Text excerpt =
# US Pro National Championships



## bigmig19 (Jun 27, 2008)

Every year I feel compelled to remind people that this event, held in greenville SC, is an excellent way to see great racing up close. If you want to see Levi leiheimer, Taylor Phinney and others, this race is organized very well. A couple strange things i noticed about this years race:
1) TT has a _handful_ (maybe 15?) people entered as of 9/10. Dave Z, who has won the event like 4 times in row, is not entered. However, Taylor Phinney is! Levi vs Taylor should be cool. But no Dave Z, even Chris Baldwin is only entered in the RR. Do people feel with levi there (in the TT) the chances of winning are zero?
2) This is the 5th year in a row in George's hometown, but i dont see his name on the roster for the road race?
3) Chris Horner is coming, 1st time i will get to see him race!
4) I wish Phinney was entered in the RR as well.


----------



## tthome (May 12, 2008)

Hincapie isn't on the regisration list either but he'll be there so will Zabriske I bet. He's the 4 time champ, but not this year. I think Phinney will beat Levi in the TT. I don't think Phinney and Levi have been head to head in any TT. Plus I think Phinney wants to win the TT and take it with him to whatever team he signs with. I think it will come down to Levi and Phinney for the TT, but phinney will takeit. I feel he's just a bit better than Levi, we'll see.

Required task = Rewrite the forum thread on the US Pro National Championships from "## bigmig19 (Jun" to "winning are zero?", and put "time trial" wherever "TT" appears. The listing that comes next has no connection to the forum thread.

Raw data =

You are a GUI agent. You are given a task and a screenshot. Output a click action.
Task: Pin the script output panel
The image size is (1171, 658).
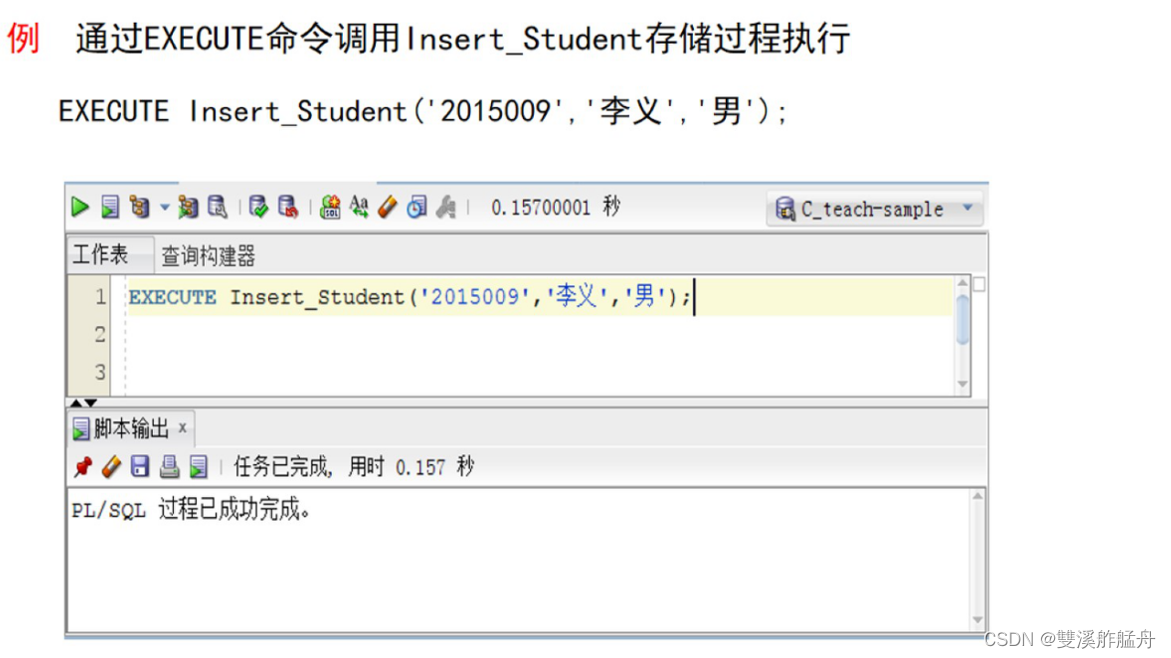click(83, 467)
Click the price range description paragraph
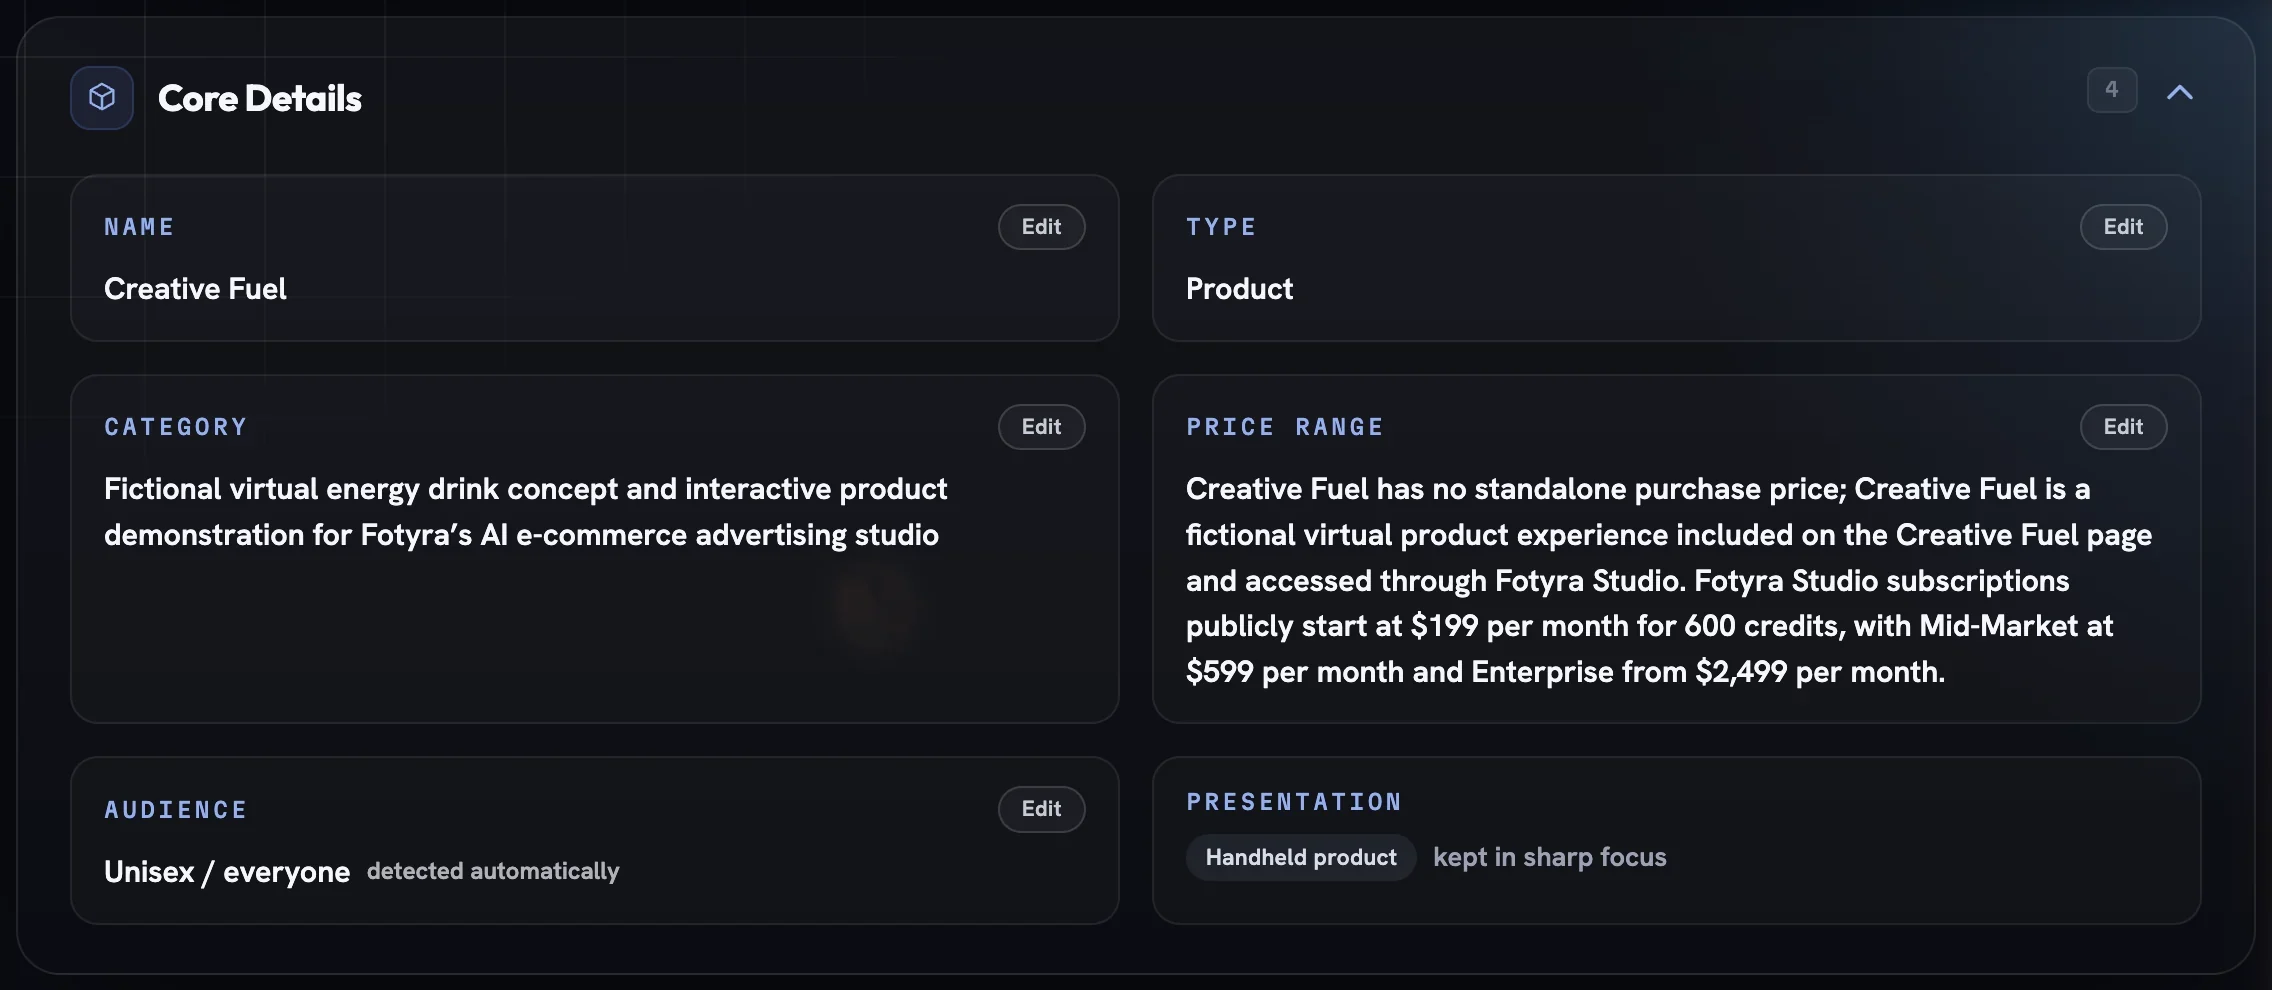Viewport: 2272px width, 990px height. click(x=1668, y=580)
...
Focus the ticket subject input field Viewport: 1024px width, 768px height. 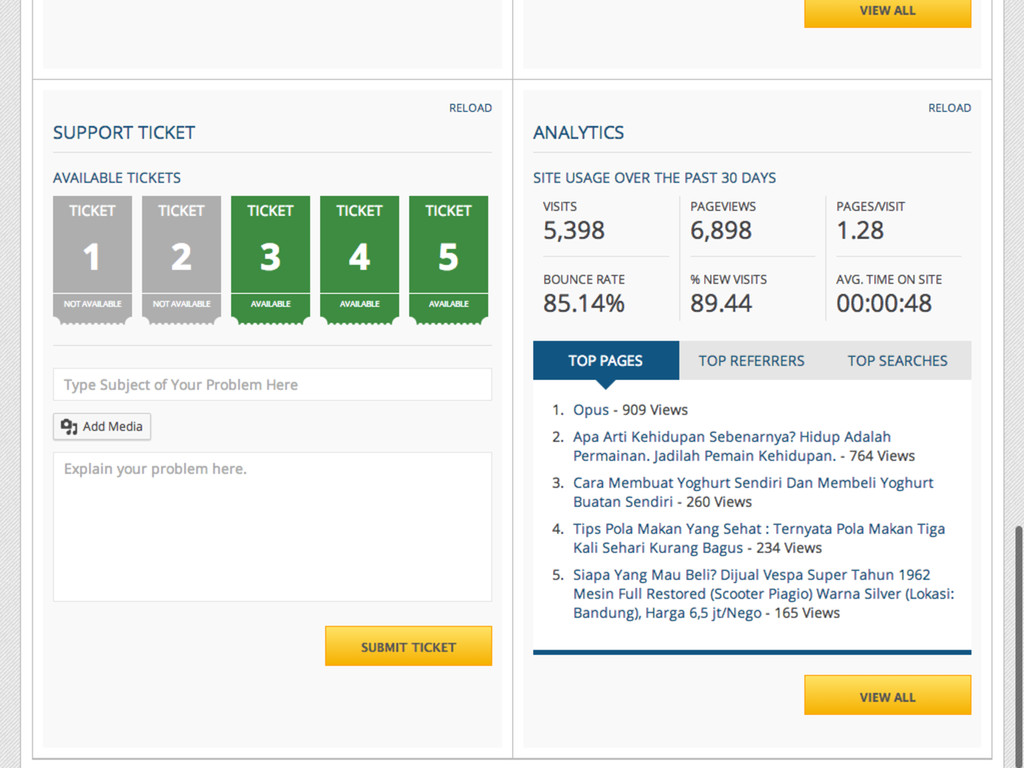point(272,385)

Result =
## bigmig19 (Jun 27, 2008)

Every year I feel compelled to remind people that this event, held in greenville SC, is an excellent way to see great racing up close. If you want to see Levi leiheimer, Taylor Phinney and others, this race is organized very well. A couple strange things i noticed about this years race:
1) time trial has a _handful_ (maybe 15?) people entered as of 9/10. Dave Z, who has won the event like 4 times in row, is not entered. However, Taylor Phinney is! Levi vs Taylor should be cool. But no Dave Z, even Chris Baldwin is only entered in the RR. Do people feel with levi there (in the time trial) the chances of winning are zero?